Hospitality transforms the home into a place of both shelter and strengthening. I cherish the images of Edmund Spenser’s House of Holiness, John Bunyan’s Palace Beautiful, J.R.R. Tolkien’s Rivendell, C.S. Lewis’s St. Anne’s—these homes, both ancient and modern, are anchors within stories of quests and danger and the old battle of light against the darkness. The keepers of these homes rarely leave them, rarely participate in the wars on which the whole story seems to depend. But though the homes themselves are not scenes of fighting, they are the places where those called to fight must come to receive the healing, wisdom, and weaponry without which they, and the battle itself, would be lost; and had those responsible for these homes either run to join the “real action,” or fastened their doors to keep it out, the stories would have come out far differently.

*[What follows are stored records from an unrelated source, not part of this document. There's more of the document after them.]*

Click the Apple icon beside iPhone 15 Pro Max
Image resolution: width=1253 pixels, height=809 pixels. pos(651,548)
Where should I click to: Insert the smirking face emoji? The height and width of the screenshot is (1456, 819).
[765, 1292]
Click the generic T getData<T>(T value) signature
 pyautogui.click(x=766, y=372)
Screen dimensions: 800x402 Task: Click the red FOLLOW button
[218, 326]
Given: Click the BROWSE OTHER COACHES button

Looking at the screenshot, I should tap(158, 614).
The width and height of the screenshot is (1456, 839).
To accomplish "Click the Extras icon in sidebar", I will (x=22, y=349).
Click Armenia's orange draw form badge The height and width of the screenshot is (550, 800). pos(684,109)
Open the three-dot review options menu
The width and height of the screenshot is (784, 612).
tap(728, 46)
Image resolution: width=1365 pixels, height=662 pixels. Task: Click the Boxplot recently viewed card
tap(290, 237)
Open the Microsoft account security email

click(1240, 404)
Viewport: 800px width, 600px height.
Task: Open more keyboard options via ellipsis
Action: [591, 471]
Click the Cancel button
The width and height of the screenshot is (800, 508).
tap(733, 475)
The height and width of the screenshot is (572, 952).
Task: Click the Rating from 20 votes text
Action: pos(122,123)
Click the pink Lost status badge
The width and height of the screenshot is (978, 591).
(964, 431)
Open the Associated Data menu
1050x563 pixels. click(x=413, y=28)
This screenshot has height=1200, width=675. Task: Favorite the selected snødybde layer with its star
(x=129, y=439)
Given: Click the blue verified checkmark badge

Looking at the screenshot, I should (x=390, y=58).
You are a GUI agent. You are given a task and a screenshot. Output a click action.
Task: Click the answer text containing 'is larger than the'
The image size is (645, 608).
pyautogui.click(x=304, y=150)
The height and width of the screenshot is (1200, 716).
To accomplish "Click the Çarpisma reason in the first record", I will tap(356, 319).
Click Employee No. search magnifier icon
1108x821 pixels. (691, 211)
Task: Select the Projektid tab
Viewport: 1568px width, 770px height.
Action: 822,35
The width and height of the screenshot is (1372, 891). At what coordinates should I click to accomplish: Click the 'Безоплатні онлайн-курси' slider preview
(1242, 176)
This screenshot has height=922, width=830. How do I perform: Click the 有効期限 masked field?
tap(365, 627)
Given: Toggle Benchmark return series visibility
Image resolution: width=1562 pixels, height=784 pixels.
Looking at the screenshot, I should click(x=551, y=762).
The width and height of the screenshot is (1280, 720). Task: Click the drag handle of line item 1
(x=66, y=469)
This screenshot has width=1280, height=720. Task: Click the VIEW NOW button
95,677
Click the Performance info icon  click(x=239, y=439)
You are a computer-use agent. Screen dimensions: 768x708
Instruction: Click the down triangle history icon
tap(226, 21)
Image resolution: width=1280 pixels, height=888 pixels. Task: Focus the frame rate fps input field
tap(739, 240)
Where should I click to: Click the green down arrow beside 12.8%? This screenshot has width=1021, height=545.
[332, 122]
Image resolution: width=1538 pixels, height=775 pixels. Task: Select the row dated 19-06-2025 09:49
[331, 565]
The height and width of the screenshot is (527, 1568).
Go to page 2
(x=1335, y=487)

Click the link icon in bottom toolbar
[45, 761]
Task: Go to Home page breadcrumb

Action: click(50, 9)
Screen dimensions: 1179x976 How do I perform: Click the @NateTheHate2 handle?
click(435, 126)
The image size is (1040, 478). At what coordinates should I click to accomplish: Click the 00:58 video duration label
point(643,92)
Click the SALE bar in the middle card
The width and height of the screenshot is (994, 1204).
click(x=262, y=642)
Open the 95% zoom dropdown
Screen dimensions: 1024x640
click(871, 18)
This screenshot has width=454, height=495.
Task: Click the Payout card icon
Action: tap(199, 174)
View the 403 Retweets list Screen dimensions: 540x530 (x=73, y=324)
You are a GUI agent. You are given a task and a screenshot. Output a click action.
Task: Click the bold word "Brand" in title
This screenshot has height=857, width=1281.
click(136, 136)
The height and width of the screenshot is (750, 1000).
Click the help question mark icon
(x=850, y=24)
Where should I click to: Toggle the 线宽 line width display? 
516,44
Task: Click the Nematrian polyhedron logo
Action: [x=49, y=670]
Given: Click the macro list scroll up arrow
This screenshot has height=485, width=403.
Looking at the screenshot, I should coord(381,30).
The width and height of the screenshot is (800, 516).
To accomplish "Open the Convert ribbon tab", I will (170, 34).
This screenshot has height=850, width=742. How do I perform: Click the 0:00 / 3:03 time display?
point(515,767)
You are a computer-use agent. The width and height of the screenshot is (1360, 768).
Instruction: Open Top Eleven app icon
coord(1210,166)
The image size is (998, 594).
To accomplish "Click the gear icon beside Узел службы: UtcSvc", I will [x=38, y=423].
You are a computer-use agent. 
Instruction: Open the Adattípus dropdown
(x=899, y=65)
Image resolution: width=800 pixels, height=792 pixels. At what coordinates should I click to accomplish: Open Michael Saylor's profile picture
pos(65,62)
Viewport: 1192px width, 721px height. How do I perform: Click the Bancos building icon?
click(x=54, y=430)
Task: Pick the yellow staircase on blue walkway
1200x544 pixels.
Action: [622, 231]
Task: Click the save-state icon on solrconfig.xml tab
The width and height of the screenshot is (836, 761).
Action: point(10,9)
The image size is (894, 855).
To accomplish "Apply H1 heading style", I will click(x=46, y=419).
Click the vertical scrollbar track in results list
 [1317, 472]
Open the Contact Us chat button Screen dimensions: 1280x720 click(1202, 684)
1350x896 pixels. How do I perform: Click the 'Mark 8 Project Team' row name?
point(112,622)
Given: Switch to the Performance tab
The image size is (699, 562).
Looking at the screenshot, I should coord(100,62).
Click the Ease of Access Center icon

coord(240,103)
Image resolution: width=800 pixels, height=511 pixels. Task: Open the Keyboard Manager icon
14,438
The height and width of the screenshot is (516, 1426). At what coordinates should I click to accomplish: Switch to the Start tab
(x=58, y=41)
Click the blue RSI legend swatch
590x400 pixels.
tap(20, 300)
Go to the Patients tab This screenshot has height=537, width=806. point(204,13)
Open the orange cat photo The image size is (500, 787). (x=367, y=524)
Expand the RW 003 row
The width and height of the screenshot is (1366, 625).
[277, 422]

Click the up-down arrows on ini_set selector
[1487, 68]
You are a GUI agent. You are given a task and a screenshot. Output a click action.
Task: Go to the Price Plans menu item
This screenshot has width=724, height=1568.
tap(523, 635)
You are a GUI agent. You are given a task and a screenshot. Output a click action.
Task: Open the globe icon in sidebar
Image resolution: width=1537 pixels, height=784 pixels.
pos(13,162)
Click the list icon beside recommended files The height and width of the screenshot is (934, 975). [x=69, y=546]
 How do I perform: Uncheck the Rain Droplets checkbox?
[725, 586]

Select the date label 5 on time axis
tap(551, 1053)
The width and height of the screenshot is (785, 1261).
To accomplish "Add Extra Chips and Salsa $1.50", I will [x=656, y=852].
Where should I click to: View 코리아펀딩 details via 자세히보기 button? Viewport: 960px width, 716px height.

Hospitality sets the home apart from and against the most degenerative currents of our age. It affirms personhood in a world of collectivism, it graces our awkward modern lives with courteous forms, it insists on beauty over against our norms of efficiency and utility.

Indeed, the list of what hospitality does for a home could stretch long, but I will mention just one more of its most poignant effects.

Hospitality creates a culture in the home which those who dwell there may come to love and defend. One of the things I most admire about my mother, and grow to appreciate more the older I become, is her wisdom in always making our home the place my sisters and I most wanted to be; and this had much to do with her commitment to hospitality. When we were little things, playdates and homeschool groups were often hosted in our home. When we became teenagers, much drama and debate over curfew and restrictions were avoided because our home was the place our friends most wanted to be. My sisters and I pursued music teaching and tutoring for our high school jobs, and these too often happened in our home. Hymn sings, cook-outs, workdays—open doors were an integral part of the culture of our home, and I think this is part of why we all loved it so much, felt always the urge to honor and defend it. Our love for home settled our hearts in the way of life we were taught at home. And though it would be years before I read Hannah Coulter’s description of her Port William membership, when I did, the words fit what my sisters and I had always felt of our home: “Members of Port William aren’t trying to ‘get someplace.’ They think they are someplace.”

This, then, is the counterpoint to the making of a home: the opening of its doors.